The federal government should provide temporary fiscal stimulus of $10 billion to 13 billion during 2009, the Conference Board recommends in a new briefing.

“Monetary policy has been the primary tool used to inject stimulus into the economy, but it may be reaching the limit of its effectiveness. Governments can’t afford to wait 18 months for the full benefit of lower interest rates to kick in. Complementary fiscal action must now ride to the rescue,” says Glen Hodgson, senior vp and chief economist. “Fortunately, Canada is in a much stronger fiscal position than most other nations and can easily absorb fiscal deficits over the near term.”

The Conference Board recommends that the federal government inject temporary fiscal stimulus of up to 1% of Gross Domestic product ($10 to 13 billion) into the economy during 2009, over and above the effect of lower revenues. This action should be accompanied by a well-developed plan to get back into fiscal balance as soon as the economy recovers.

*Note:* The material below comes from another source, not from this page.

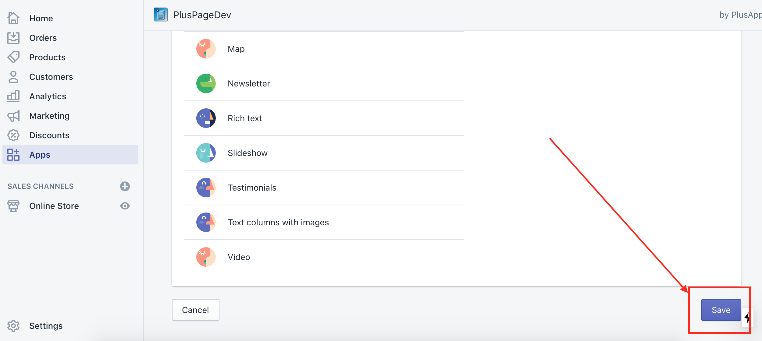Open Customers via its person icon
This screenshot has height=341, width=762.
13,76
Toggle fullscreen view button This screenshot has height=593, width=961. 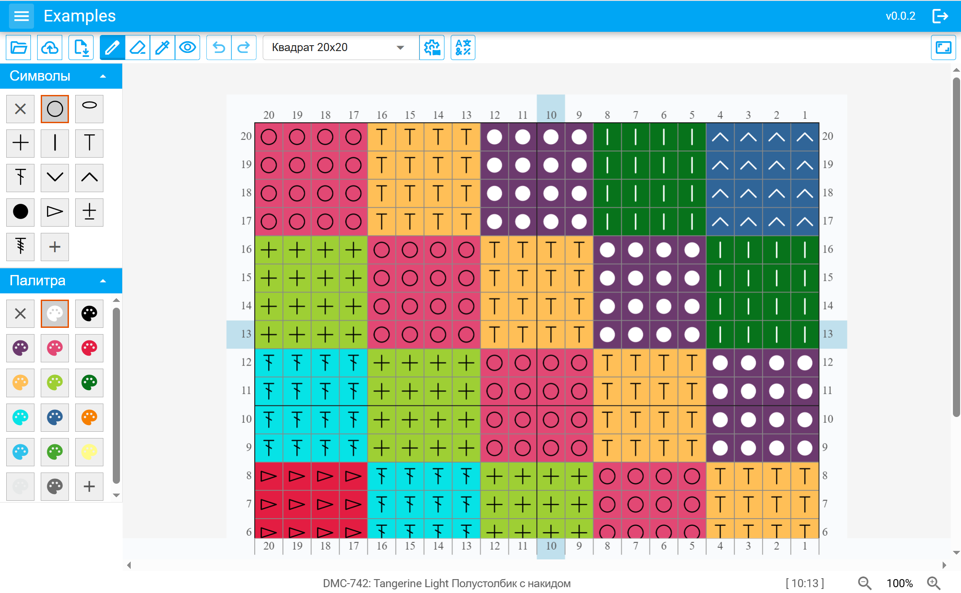click(943, 47)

“Action of this magnitude would create a total deficit in fiscal year 2009-10 of $20 billion or more, but that is a price worth paying for a faster recovery and a return of consumer and investor confidence,” says Hodgson.

The Conference Board says the funds should be targeted at the following priorities:

> immediately enhance federal programs that provide direct support to the unemployed, since they will spend the money quickly;

> use existing income-tax-based programs to provide increased financial support to low-income Canadians;

> fund programs that target workers who are directly affected by the slowdown;

> increase and accelerate infrastructure investment on shovel-ready projects that have already passed regulatory hurdles, or on capital renewal expenditures; and

> continue to intervene aggressively to ensure that Canadian firms have access to credit.